西論プラス

地域秩序の均衡崩した「破壊衝動」 「アラブの春」10年 大内清・前中東支局長

 中東の地域秩序は、主に「力の均衡」で成り立っている。均衡が崩れると、複雑に入り組む民族や宗教・宗派の思惑も絡んで相互の干渉が強まり、不安定化する。これを引き起こしたのが、いわゆる「アラブの春」だった。

 10年前の2010年12月17日、貧窮したチュニジア人青年が焼身自殺を図ったのを機に反政府デモが広がり、翌年にかけてアラブ諸国で次々と政権崩壊や内戦につながった現象だ。私は、特派員としてエジプトの首都カイロにいた。

 それまでの中東は、地域大国エジプトをはじめとする親米諸国や、イランなどの反米諸国がまがりなりにも均衡を保っていた。アラブとイスラエルとの間には「冷たい平和」があった。

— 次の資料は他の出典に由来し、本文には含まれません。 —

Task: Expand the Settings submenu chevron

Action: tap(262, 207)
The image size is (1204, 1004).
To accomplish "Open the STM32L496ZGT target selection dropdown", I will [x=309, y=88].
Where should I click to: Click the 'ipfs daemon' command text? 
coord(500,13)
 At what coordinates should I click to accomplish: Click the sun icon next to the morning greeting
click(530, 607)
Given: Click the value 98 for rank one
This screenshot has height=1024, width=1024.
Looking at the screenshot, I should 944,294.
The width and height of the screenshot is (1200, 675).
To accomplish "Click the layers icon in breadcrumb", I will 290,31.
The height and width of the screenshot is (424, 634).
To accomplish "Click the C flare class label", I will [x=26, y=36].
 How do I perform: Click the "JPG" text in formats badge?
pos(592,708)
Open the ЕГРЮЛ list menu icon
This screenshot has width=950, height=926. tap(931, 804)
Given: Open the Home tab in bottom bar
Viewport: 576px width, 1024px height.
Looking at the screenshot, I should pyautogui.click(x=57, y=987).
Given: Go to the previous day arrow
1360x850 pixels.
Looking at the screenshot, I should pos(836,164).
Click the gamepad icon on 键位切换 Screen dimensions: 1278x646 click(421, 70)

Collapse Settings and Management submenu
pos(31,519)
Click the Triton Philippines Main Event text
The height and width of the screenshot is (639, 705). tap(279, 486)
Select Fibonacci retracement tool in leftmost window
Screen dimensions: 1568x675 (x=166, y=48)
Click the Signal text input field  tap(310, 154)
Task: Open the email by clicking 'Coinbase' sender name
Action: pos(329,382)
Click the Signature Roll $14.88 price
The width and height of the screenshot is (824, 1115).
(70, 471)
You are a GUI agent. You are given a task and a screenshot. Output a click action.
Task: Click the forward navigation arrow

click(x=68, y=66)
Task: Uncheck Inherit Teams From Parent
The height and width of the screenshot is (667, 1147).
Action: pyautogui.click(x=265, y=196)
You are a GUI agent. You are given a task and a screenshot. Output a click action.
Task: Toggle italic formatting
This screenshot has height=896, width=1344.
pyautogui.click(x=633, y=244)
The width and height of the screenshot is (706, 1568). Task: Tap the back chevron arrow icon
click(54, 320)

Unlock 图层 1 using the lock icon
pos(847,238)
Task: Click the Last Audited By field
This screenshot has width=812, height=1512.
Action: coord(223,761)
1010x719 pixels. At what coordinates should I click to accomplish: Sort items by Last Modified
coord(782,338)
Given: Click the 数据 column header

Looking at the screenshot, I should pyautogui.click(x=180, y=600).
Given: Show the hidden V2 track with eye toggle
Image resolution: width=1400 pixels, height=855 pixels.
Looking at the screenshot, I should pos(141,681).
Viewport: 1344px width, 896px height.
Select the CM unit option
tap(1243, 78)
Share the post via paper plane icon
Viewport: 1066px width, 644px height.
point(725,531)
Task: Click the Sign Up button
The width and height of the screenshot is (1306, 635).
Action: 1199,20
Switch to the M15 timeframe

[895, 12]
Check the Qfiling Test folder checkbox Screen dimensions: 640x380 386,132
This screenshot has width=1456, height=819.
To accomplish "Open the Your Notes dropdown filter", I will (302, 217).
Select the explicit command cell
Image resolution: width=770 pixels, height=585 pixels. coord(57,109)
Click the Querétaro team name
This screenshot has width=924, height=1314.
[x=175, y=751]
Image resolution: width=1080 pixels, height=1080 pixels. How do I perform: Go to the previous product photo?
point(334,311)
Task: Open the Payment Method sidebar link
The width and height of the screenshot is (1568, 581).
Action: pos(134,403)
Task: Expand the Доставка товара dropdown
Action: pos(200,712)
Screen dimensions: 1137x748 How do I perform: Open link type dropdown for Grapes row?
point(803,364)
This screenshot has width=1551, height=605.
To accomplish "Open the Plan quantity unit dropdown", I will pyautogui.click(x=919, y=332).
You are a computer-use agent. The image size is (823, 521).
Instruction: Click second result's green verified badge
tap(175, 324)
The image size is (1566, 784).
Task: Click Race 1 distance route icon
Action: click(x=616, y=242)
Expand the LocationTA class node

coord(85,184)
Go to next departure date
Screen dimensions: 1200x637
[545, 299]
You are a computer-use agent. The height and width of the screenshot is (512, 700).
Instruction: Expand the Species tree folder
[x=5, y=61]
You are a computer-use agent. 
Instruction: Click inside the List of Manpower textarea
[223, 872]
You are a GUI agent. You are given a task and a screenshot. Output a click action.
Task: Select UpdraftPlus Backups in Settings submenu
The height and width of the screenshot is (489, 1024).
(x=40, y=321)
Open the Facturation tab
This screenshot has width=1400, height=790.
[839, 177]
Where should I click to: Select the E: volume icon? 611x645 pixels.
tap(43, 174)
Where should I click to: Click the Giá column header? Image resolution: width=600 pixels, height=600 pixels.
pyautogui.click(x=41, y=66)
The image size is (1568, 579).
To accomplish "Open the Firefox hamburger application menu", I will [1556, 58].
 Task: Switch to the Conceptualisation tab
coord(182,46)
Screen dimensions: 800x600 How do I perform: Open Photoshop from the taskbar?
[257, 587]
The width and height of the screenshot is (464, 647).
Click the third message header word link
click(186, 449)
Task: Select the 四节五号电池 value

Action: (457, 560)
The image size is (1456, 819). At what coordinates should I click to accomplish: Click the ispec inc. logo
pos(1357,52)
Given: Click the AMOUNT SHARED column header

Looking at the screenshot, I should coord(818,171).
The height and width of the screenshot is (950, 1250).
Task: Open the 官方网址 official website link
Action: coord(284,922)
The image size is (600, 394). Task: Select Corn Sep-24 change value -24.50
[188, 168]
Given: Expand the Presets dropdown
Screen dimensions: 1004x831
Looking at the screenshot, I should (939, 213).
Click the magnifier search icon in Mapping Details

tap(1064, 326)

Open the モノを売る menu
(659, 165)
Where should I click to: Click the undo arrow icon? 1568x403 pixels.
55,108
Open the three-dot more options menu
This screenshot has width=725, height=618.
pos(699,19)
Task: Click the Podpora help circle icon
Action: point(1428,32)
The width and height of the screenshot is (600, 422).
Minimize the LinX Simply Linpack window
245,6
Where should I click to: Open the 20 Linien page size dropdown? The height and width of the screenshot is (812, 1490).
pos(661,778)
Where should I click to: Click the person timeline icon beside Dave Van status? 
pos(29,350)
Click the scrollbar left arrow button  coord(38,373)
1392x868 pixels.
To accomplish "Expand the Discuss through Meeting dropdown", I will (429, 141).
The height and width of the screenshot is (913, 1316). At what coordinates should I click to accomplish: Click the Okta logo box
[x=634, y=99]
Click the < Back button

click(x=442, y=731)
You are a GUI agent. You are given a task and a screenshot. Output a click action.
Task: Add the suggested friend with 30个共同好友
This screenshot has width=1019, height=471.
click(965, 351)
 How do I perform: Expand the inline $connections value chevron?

 エジプトを約30年にわたって統治していたムバラク政権は独裁体制を敷いていたが、国際社会では不問に付されていた。他のアラブ諸国もおおむね同様だ。強権が消えれば、その国、ひいては地域情勢にどう影響するか分からない。03年に米軍のイラク侵攻でフセイン政権が崩壊し、同国が混迷に陥ったことが、教訓になっていた。

 そこに起きたのが、「アラブの春」だった。当時を振り返ると、背筋が凍(こお)る思いがする。